WHAT IS EXPECTED
Only one portion of the data is to be written out: from the line bearing "Viewport: 800px width, 565px height." through the line bearing "Task: Click the green marker". Write it exactly as it appears.

RECORDS SHOWN

==================================================

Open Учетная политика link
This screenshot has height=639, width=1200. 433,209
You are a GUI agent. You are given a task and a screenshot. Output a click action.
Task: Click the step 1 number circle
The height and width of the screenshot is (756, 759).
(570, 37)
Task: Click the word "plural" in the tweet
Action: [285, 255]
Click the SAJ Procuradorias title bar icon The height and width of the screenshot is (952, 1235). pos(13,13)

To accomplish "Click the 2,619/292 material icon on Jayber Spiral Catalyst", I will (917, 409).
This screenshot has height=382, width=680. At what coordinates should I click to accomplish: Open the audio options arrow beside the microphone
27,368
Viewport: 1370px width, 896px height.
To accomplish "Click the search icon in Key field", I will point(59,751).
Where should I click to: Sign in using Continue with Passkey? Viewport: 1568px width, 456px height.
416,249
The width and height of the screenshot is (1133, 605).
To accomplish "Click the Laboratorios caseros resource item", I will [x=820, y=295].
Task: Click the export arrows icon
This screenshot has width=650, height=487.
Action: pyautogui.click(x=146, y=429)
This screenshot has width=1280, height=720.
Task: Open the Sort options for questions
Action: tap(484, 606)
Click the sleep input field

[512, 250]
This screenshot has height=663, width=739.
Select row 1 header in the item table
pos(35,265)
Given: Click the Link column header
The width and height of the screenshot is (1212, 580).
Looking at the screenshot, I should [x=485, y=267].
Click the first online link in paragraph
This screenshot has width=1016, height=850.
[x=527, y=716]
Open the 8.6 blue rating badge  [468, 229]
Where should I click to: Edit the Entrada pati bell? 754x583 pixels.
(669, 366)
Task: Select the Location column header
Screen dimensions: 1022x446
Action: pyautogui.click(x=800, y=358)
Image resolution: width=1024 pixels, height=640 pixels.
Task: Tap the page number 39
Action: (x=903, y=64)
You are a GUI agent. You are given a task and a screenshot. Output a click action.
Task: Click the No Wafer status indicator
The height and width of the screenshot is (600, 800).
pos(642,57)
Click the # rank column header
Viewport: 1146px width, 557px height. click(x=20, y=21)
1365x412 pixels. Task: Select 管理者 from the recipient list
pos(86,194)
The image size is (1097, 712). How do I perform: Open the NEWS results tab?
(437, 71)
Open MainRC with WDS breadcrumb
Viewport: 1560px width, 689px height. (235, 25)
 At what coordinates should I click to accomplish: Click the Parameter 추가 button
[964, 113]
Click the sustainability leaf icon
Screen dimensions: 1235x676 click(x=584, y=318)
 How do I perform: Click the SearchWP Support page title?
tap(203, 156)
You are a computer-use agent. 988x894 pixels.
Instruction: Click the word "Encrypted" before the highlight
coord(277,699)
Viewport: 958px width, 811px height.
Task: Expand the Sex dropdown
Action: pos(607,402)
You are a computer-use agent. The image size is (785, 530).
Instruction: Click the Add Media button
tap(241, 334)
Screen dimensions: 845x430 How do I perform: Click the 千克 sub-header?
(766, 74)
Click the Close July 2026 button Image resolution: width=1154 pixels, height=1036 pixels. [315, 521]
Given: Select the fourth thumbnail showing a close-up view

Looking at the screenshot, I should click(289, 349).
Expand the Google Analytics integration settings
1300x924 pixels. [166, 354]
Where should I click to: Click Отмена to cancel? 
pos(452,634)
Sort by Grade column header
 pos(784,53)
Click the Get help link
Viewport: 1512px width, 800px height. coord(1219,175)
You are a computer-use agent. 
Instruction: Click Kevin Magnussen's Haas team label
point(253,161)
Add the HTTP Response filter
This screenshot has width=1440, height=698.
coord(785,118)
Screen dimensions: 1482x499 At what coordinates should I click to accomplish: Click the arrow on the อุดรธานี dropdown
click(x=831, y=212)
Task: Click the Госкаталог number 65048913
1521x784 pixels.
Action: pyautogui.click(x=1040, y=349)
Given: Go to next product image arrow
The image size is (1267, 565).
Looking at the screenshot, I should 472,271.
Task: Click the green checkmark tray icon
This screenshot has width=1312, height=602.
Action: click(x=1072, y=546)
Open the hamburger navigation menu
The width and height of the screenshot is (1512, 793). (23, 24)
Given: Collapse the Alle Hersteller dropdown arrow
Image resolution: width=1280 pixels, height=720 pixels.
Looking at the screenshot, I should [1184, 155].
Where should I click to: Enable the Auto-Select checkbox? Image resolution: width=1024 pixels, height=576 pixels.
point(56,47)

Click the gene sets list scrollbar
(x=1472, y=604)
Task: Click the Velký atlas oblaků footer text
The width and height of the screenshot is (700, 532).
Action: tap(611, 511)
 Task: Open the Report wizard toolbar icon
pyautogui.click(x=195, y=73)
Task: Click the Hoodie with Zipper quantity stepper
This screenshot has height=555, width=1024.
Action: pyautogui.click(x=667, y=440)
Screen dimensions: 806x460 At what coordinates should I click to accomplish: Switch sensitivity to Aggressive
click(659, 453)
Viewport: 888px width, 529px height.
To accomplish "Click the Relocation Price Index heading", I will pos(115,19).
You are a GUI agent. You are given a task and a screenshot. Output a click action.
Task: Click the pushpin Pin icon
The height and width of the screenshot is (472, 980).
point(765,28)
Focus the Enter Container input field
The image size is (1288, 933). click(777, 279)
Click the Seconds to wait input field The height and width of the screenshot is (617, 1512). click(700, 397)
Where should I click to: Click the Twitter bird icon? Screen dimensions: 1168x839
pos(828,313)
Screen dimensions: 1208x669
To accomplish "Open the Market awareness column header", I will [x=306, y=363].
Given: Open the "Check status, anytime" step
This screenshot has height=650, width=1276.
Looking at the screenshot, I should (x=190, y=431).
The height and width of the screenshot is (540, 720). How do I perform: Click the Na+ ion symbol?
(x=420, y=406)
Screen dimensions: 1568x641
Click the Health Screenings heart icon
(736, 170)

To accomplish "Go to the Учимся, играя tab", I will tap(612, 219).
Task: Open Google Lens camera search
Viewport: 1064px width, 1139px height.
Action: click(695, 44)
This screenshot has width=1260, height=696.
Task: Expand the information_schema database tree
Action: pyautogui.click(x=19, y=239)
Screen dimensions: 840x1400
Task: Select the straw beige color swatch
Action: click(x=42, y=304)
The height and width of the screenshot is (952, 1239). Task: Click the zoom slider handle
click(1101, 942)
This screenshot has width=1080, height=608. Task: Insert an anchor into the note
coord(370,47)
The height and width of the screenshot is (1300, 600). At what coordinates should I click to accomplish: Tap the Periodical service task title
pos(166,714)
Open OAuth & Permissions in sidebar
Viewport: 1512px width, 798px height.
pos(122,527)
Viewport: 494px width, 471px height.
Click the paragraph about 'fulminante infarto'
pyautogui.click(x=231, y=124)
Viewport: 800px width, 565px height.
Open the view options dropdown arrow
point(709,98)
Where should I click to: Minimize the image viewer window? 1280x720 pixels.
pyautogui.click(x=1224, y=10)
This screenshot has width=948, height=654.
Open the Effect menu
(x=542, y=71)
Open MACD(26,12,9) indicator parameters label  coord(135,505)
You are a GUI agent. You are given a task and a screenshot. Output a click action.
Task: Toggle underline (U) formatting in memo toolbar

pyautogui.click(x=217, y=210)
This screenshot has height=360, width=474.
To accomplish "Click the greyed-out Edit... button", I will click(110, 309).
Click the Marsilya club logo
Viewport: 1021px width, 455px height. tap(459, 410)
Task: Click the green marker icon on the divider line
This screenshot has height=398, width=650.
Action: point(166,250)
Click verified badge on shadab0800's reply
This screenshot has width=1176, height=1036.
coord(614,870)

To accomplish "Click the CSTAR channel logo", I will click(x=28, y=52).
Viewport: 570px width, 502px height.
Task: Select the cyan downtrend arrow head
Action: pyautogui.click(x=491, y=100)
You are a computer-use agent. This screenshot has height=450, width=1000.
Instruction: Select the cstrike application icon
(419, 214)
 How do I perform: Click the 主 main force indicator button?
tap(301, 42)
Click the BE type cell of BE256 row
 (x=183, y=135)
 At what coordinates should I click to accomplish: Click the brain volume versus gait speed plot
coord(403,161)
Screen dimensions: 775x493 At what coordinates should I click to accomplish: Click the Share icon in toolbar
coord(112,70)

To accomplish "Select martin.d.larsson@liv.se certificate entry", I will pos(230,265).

==================================================

RESPONSE
Viewport: 800px width, 565px height.
Open the view options dropdown arrow
point(709,98)
Where should I click to: Minimize the image viewer window? 1280x720 pixels.
pyautogui.click(x=1224, y=10)
This screenshot has width=948, height=654.
Open the Effect menu
(x=542, y=71)
Open MACD(26,12,9) indicator parameters label  coord(135,505)
You are a GUI agent. You are given a task and a screenshot. Output a click action.
Task: Toggle underline (U) formatting in memo toolbar

pyautogui.click(x=217, y=210)
This screenshot has height=360, width=474.
To accomplish "Click the greyed-out Edit... button", I will click(110, 309).
Click the Marsilya club logo
Viewport: 1021px width, 455px height. tap(459, 410)
Task: Click the green marker icon on the divider line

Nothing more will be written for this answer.